Several other studies have investigated life-associated factors for brain aging [8,9,10,11]. Music composition and meditation practice were reported to have help make our brains younger [10, 11]. These activities also positively affect our mental states, which supports the significance of life satisfaction identified in the present study. It is known that engaging various leisure activities can prevent cognitive impairment in the elderly [32], and similar protective mechanisms may underlie brain aging. Our analyses also revealed diabetes and alcohol use as significantly independent predictors for brain aging; both of these factors were also reported in an earlier investigation [8]. Diabetes in particular was strongly associated with increased brain age (Table 2). These lifestyle factors or risk factors of metabolic diseases can often be partially prevented or appropriately treated by medications, and it should thus be possible for us to prevent our brains from accelerated aging. However, even individuals who already have diabetes can improve their brains, since we observed that subjective life satisfaction was significantly associated with brain age independently of diabetes and other factors. Our present findings thus provide evidence suggesting a potential approach to keep our brains young in late life.
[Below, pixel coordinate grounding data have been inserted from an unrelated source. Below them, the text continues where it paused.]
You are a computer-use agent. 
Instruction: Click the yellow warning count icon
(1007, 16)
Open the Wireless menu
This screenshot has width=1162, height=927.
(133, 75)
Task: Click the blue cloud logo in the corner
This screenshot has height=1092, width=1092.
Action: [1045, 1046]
This study has several limitations. First, cross-sectional data do not reveal causal relationships, and our perspective on the prevention of accelerated aging is still speculative. A question remains: Does happiness make us healthier, or because we are healthy, we are happier? In addition to the causality, the preventability of the detected risk factors is also controversial. In particular, it is not easy to prevent diabetes in individuals with increased genetic susceptibility.
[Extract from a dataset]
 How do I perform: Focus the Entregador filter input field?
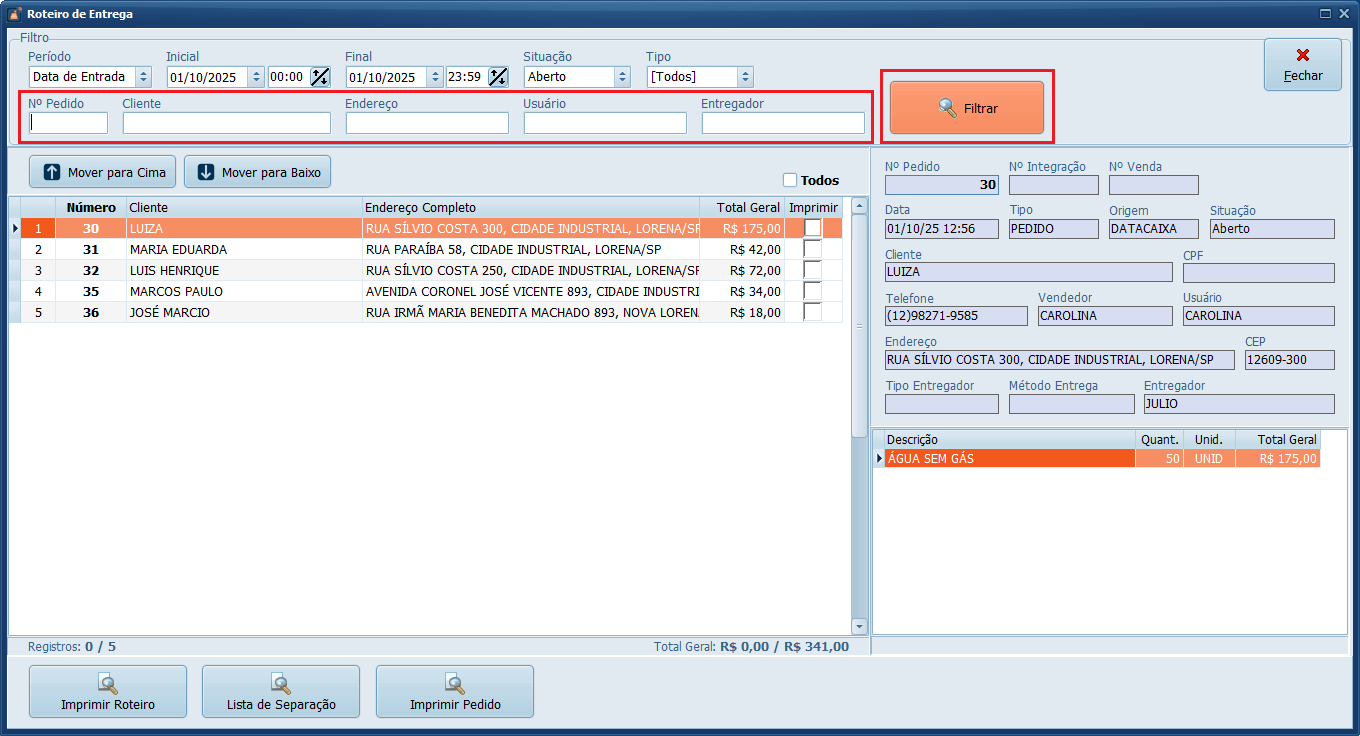tap(783, 123)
A second study limitation is that there might be other unknown or unevaluated confounders that affect brain aging in the elderly, although we analyzed a medium sample size from a community-based cohort. Our survey did not include common diseases other than those described (e.g., as chronic inflammatory diseases and kidney diseases) or drugs for these conditions, which may affect the brain aging process. Interestingly, a recent study reported increased body mass index (BMI) as a risk factor for accelerated brain aging in a young European cohort with first-episode psychosis [33]. Compared to western countries, the prevalence of overweight and obesity in older people is much lower in Japan [34], however. In nature, a lower BMI (e.g., <18) is not always better for health, and this would be particularly applicable to older Japanese people. We thus considered BMI unsuitable for the linear statistical analysis in this study. In addition, even though we excluded participants with cognitive impairment, it can be expected to be difficult to completely remove the potential existence of early preclinical neurodegenerative pathology, which may lead to reverse causality.
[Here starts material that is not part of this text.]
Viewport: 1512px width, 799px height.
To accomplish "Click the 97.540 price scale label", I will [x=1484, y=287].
Third, some of the present lifestyle data (such as alcohol use and smoking) were not detailed but only binary. In addition, as we only included cognitively unimpaired people, our findings may not be applicable to elderly individuals with dementia or mild cognitive impairment. There is a strong relationship between aging and neurodegenerative dementia [35], and accelerated brain aging was suggested as an important risk factor for cognitive decline [2, 3]. The prevention of accelerated aging is thus a relevant topic for brain health, and we speculate that it might be possible for us to prevent dementia or cognitive impairment by keeping our brains younger. In this regard, our study may provide significant insights, despite its limitations.

Finally, despite the statistical significance, the effect size of each variable was not large. As we described, the biological process of aging is complex and may vary among individuals. Further investigations using longitudinal and larger cohorts with more comprehensive data may resolve these limitations more clearly.

In conclusion, our analyses identified life satisfaction, diabetes, and use of alcohol as significantly independent predictors for brain age in a community-based elderly cohort. Resilience may also be important. It is possible that people could keep their brains younger by improving their subjective life satisfaction, avoiding alcohol use disorder, and preventing the development of diabetes.